1. ¹Laboratory of Forest Ecology and Physiology, Graduate School of Bioagricultural Sciences, Nagoya University, Nagoya, Japan
2. ²Ecological Genetic Laboratory, Department of Forest Genetics, Forestry and Forest Products Research Institute, Tsukuba, Ibaraki, Japan
3. ³Kitakyushu Museum of Natural History and Human History, Kitakyushu, Japan
4. ⁴Nagoya University, Nagoya, Japan

Correspondence: Professor N Tomaru, Laboratory of Forest Ecology and Physiology, Graduate School of Bioagricultural Sciences, Nagoya University, Nagoya 464-8601, Japan. E-mail: tomaru@agr.nagoya-u.ac.jp

Received 23 March 2008; Revised 5 August 2008; Accepted 25 August 2008; Published online 24 September 2008.

Abstract

We evaluated the effects of seed- and pollen-mediated gene dispersal on genetic structure among Quercus salicina saplings. Parentage analysis using 10 microsatellite markers indicated that the 111 adult trees located within a 11.56 ha plot in the Tatera Forest Reserve, Japan, included only one parent of 44.2% and both parents of 40.7% of the 226 saplings located in a 1-ha core plot at its center. Coancestry (F_ij) estimates indicated that there was strong genetic structure among the saplings.
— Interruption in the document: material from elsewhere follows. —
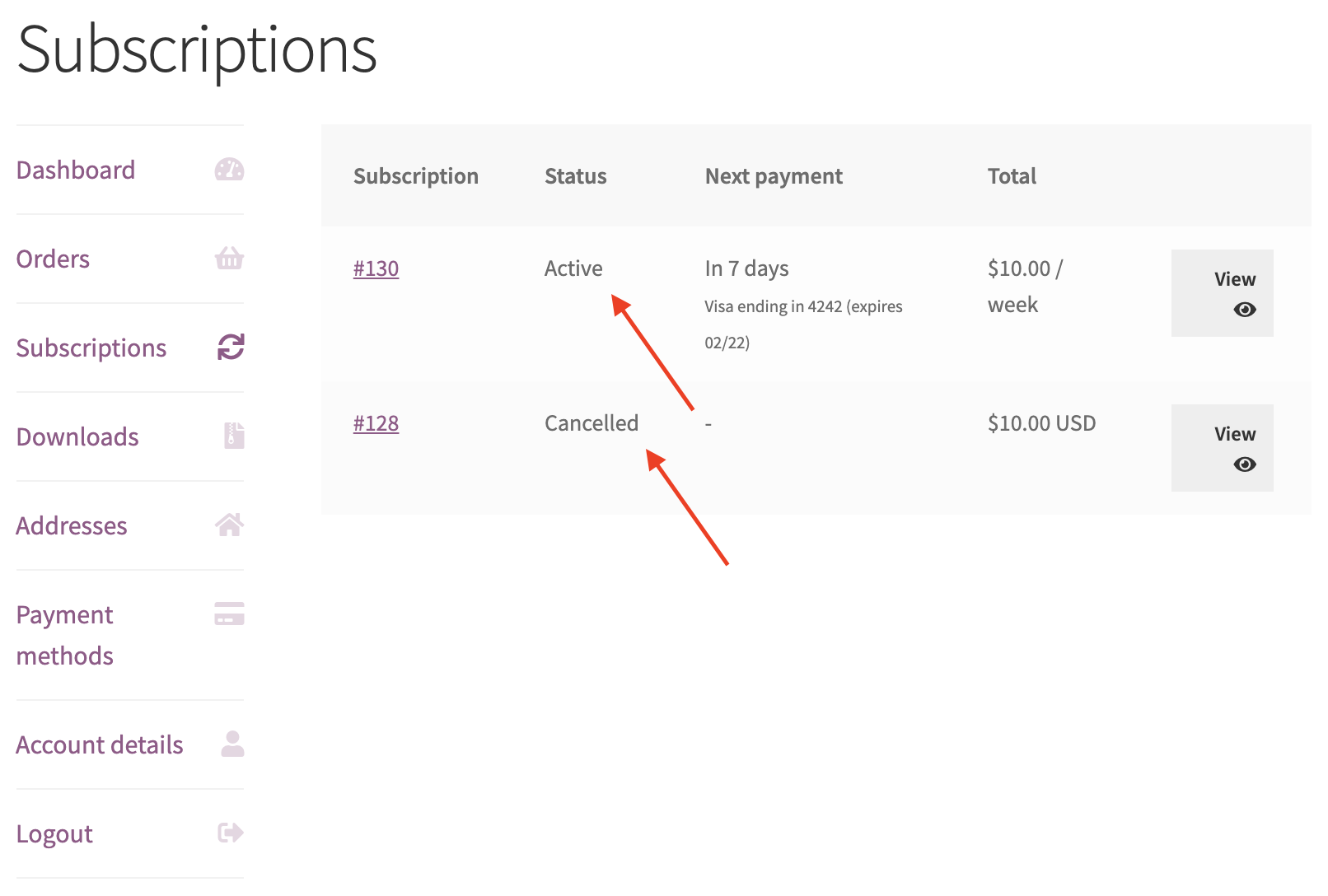Open the Downloads section
The width and height of the screenshot is (1328, 896).
pos(77,437)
The numbers of pairs of full- and half-siblings were high among neighboring saplings, suggesting that there was strong maternal half-sibling family structure among the saplings around their seed parents, probably generated by the spatially limited seed dispersal and the small extent of overlapping seed shadows owing to the low density of adults. The frequencies also suggest that the maternal half-sibling families are interspersed with full-siblings, produced by correlated mating, probably because pollination frequency depends on the distance between parents. The frequencies of pairs of half-siblings decreased as the distance between saplings increased, but did not fall to zero even at distances up to the 90–95 m class, suggesting that paternal half-siblings originating from correlated paternity were widely distributed owing to extensive pollen flow. We separately examined the genetic structure for maternal and paternal alleles in the saplings. Unsurprisingly, very strong genetic structure was detected for maternal alleles. However, weak (but significant) genetic structure was also detected for paternal alleles. Therefore, pollen dispersal may affect the extent of genetic structure as well as seed dispersal.